After falling most of yesterday’s session, the U.S. dollar traded in a mixed direction overnight. Traders seemed tentative to move the greenback in definitive direction ahead of this morning’s much anticipated Non-Farm payrolls data.
This morning’s print did not disappoint. U.S. hiring expanded 178K in November, up from a downwardly revised 142K in the month prior. The unemployment rate fell to a nine-year low of 4.6%. The steady labor situation is a welcome sign as the Federal Reserve looks to raise interest rates later this month. Improving economic data will increase odds of future rate hikes into 2017 and boost the U.S. Dollar. The greenback has gained about a quarter percent against its major rivals in the 15 minutes after the data.
After the dust settles following the U.S. employment data, focus will refocus on political developments in Europe. On Sunday, Italians will head to the polls to vote on a referendum on Prime Minister Matteo Renzi’s proposed reforms. Opinion polls from last week and beyond have consistently showed that a “no” vote is likely to prevail. Renzi has said he will resign if he fails to secure a “yes” outcome. The political uncertainty in Europe’s third largest economy has been weighing on the single currency much of the autumn.

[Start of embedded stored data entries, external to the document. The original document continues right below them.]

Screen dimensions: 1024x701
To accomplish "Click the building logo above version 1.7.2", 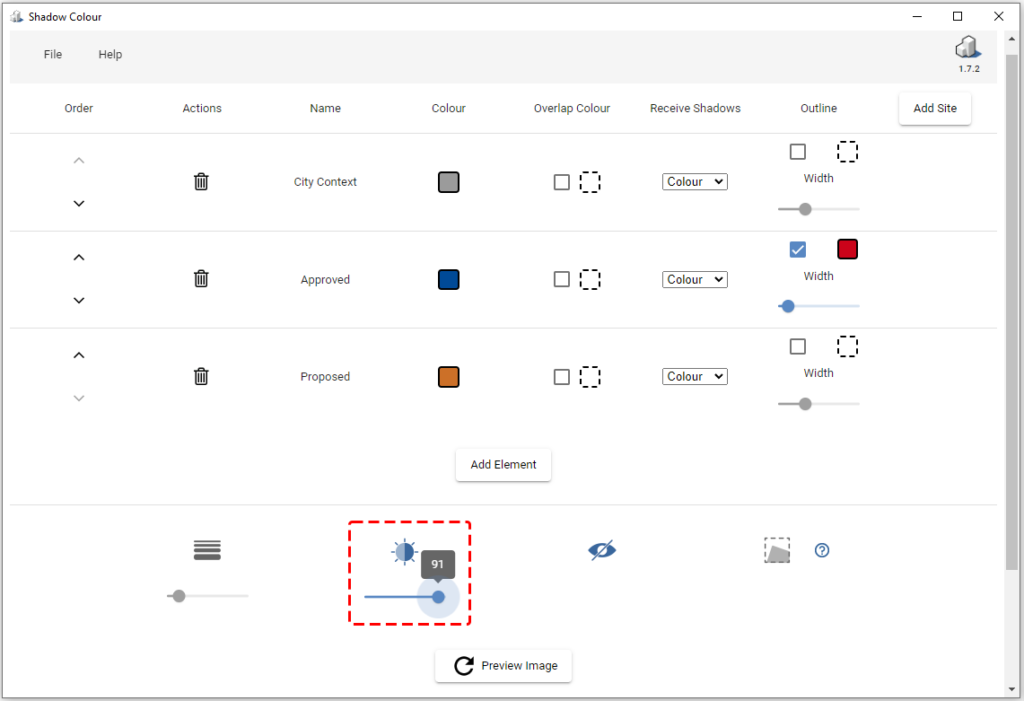I will [x=967, y=46].
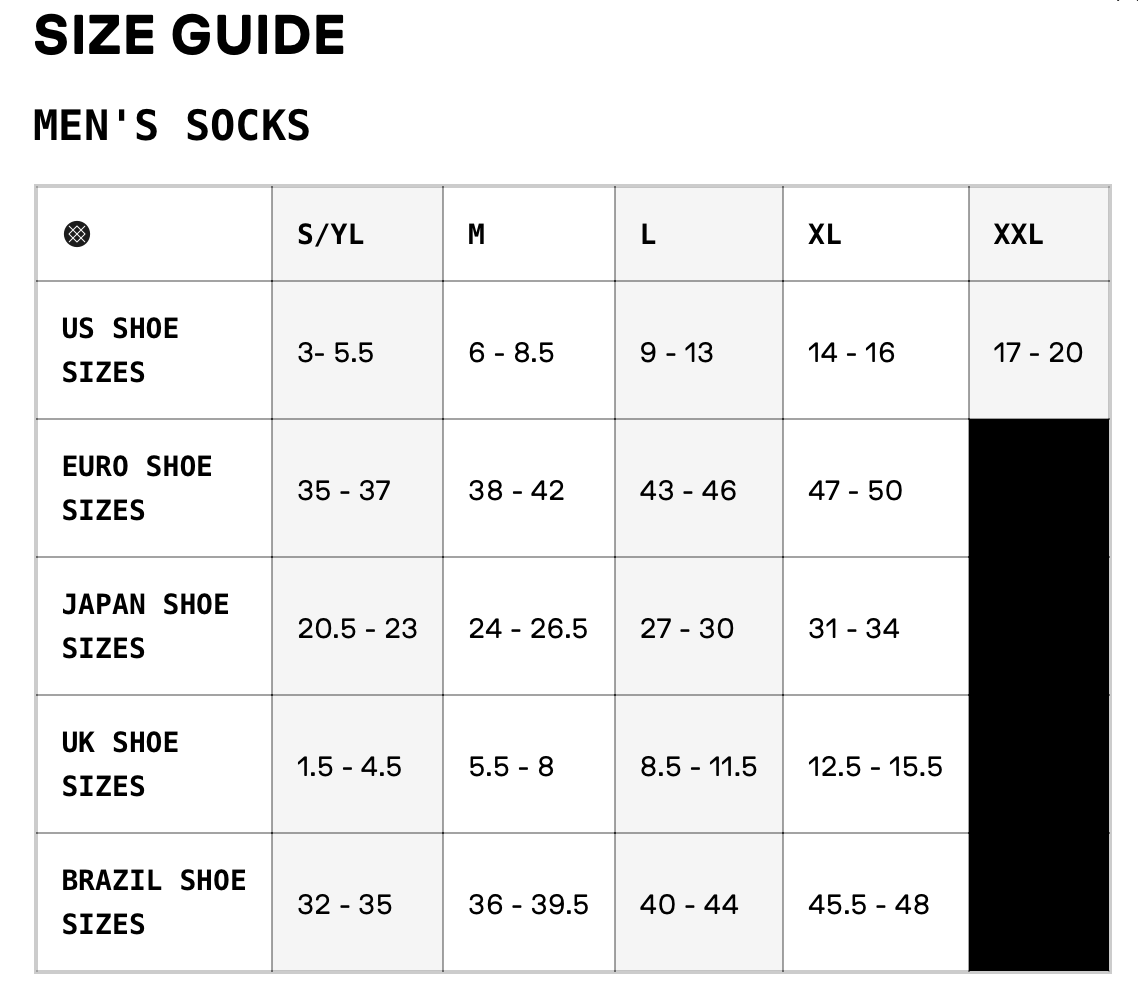This screenshot has width=1138, height=992.
Task: Click the blacked-out XXL column area
Action: [x=1039, y=694]
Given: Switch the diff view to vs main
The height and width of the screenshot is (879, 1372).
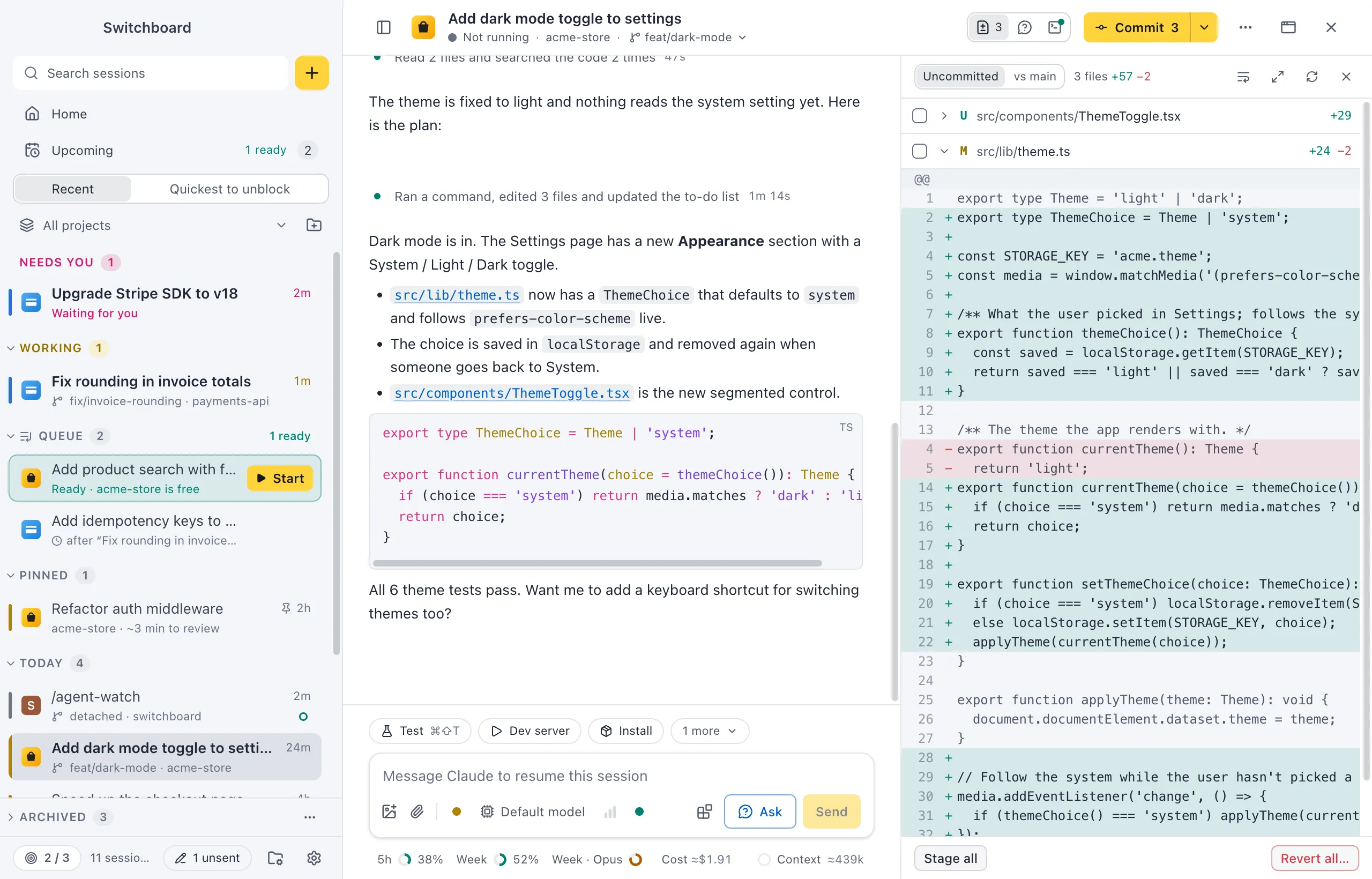Looking at the screenshot, I should pos(1035,77).
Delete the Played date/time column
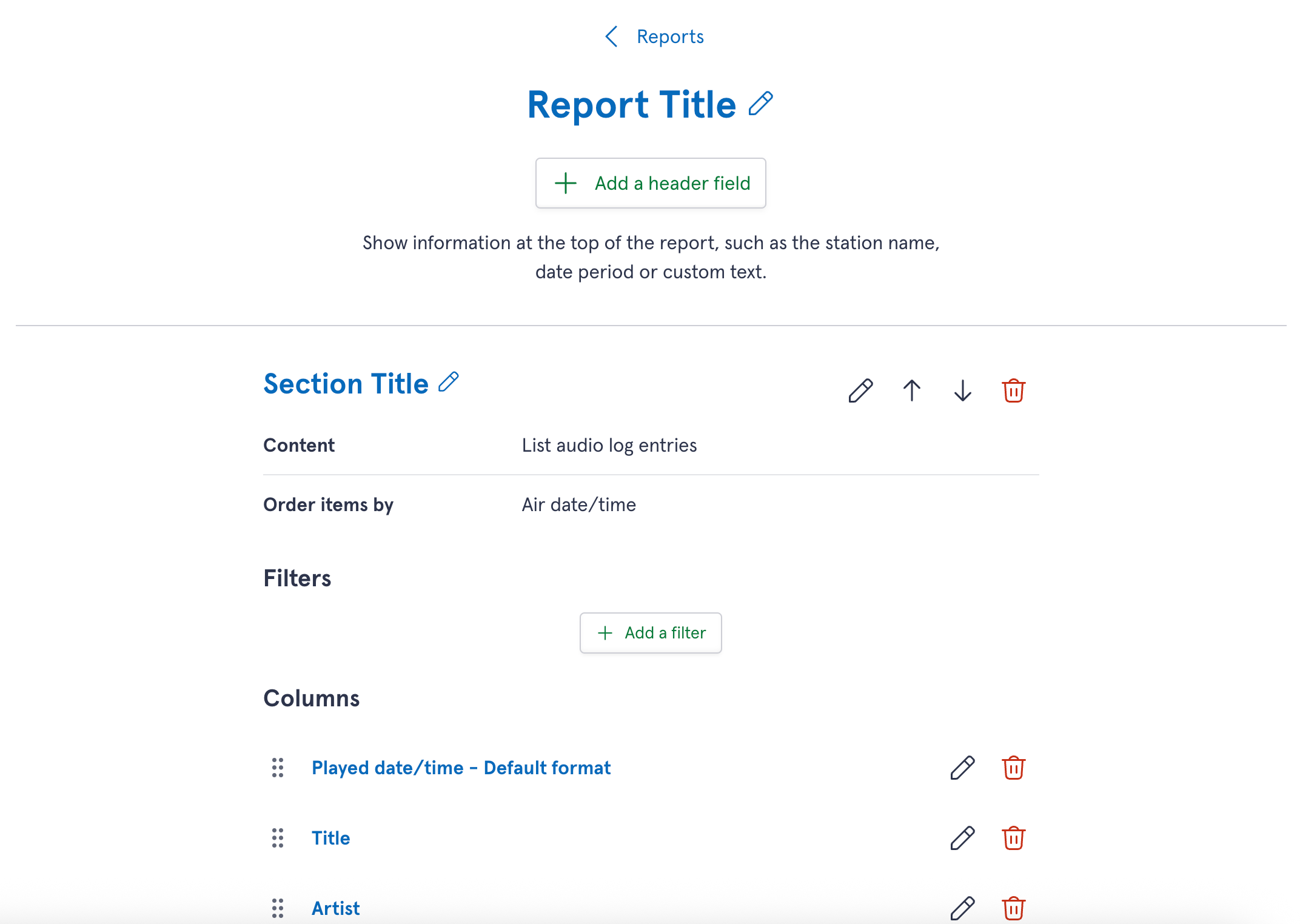 tap(1013, 767)
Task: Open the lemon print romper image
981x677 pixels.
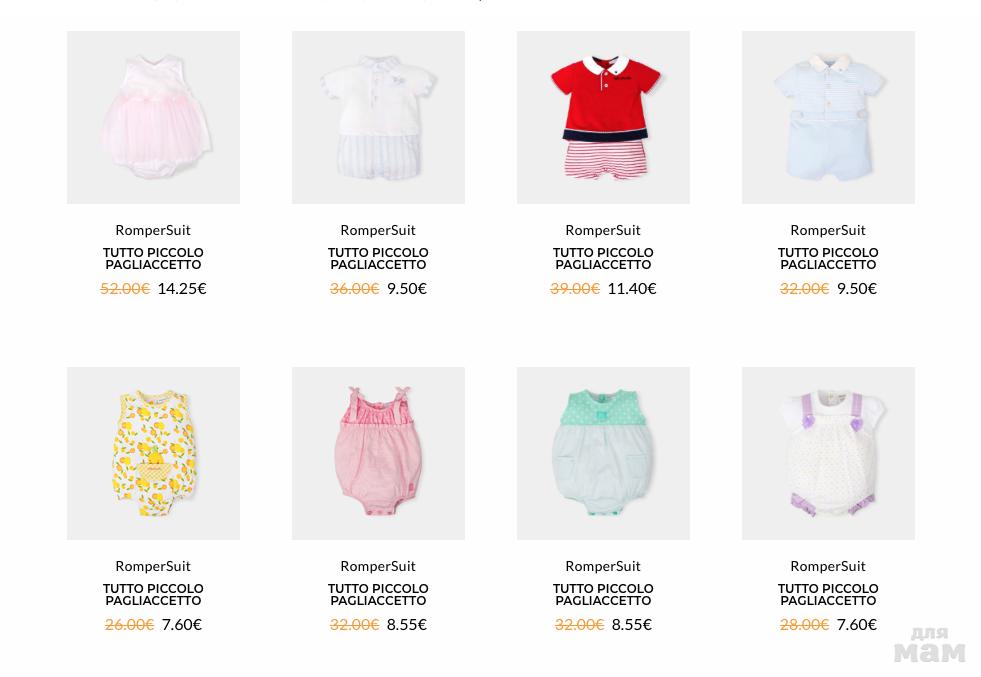Action: click(153, 453)
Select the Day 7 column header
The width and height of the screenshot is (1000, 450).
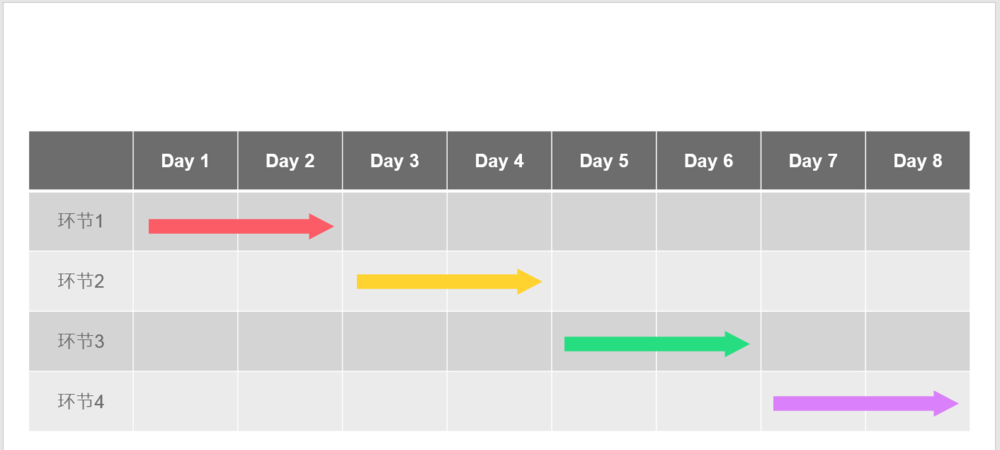[813, 161]
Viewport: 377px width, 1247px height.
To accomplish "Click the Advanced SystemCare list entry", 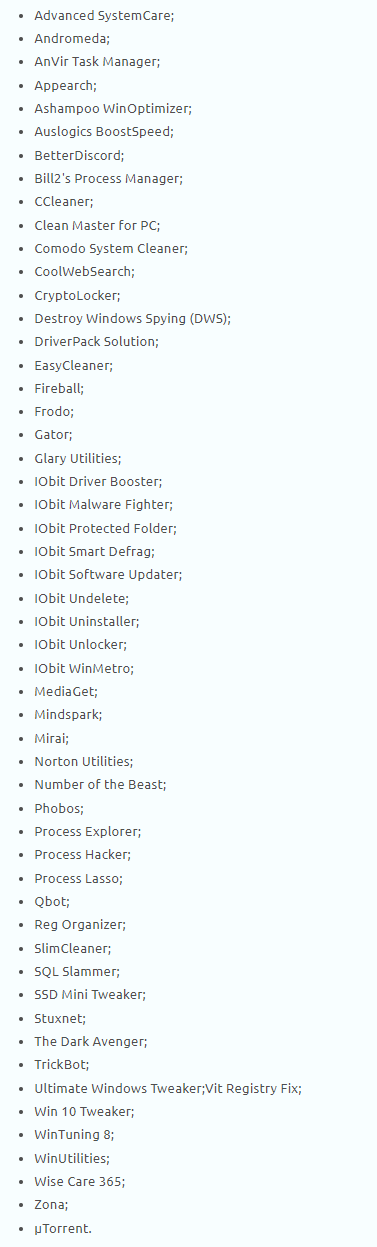I will (101, 15).
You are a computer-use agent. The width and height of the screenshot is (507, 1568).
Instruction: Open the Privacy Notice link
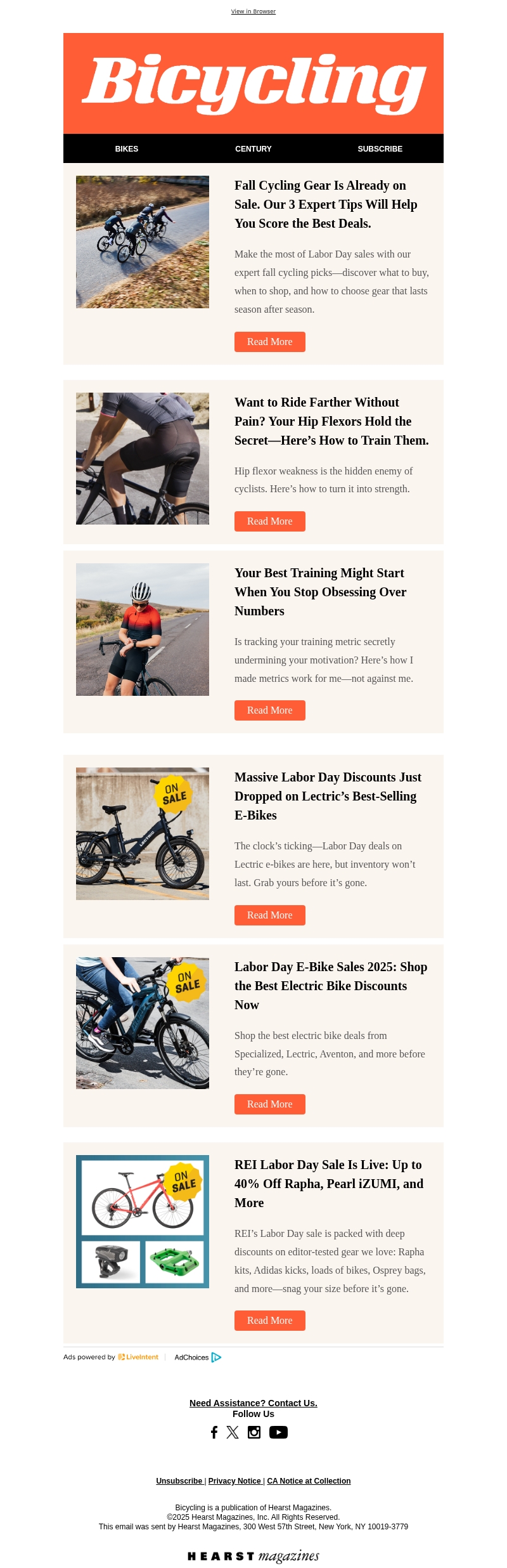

Despite slipping slightly yesterday, the British pound has enjoyed a strong run over the last three trading sessions. The sterling’s strength comes from renewed optimism that Britain will contribute funds to the EU in order to access the single market. Yesterday’s comments from Brexit Secretary David Davis were the first public acknowledgement that such an arrangement may be on the table. Expect the market to remain sensitive to Brexit-related headlines as the situation evolves.